A bag that is believed to belong to Loughner contains the same kind of ammunition as was used in Saturday's massacre, authorities said Thursday.

Even when Giffords' prognosis was grim, she has consistently defied the odds and met or exceeded expectations.

The next step, doctors told reporters Thursday, is the removal of Giffords' breathing tube. She is breathing on her own "with very little support," Rhee said, but he wasn't sure when the tube might come out.

Giffords is "becoming more and more alert at this time," he said, telling reporters she acts like someone waking up in the morning -- yawning and rubbing her eyes.

She has been opening her eyes more often since Wednesday, Lemole said. "This is all very encouraging," he said. "... It is a significant move forward."

Rhee said Giffords has been undergoing physical therapy, in which staffers sit her up with her legs dangling off the side of the bed. When asked, she can move both legs, straightening them out, he said.

Safeway, which owns the grocery store where the shooting took place, took out a full-page ad in Tucson's Arizona Daily Star newspaper Thursday, saying it is proud to be part of a community that cares so deeply about one another. The company is working to reopen the store, it said.

Doctors have cautiously described Giffords' recovery as going according to plan, so far absent of any complications or issues, and have said throughout that she has been able to communicate when they lessen her sedation and allow her to awaken.

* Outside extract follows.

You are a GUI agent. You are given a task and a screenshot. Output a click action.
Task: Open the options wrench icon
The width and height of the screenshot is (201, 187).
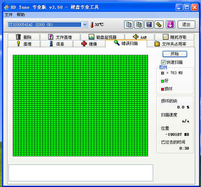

Lemole said he was in the room when Giffords opened her eyes, saying it might have been the "unexpected familiarity" of having close friends visit that perhaps Giffords wasn't expecting.

"This is the part that doctors, I think, have the hardest time with -- those intangibles in medicine," he said, referring to the role that family and friends can play in prompting patient progress.

"Miracles happen every day," Lemole said. "... A lot of medicine is outside our control."

CNN's Steve Dolce contributed to this report.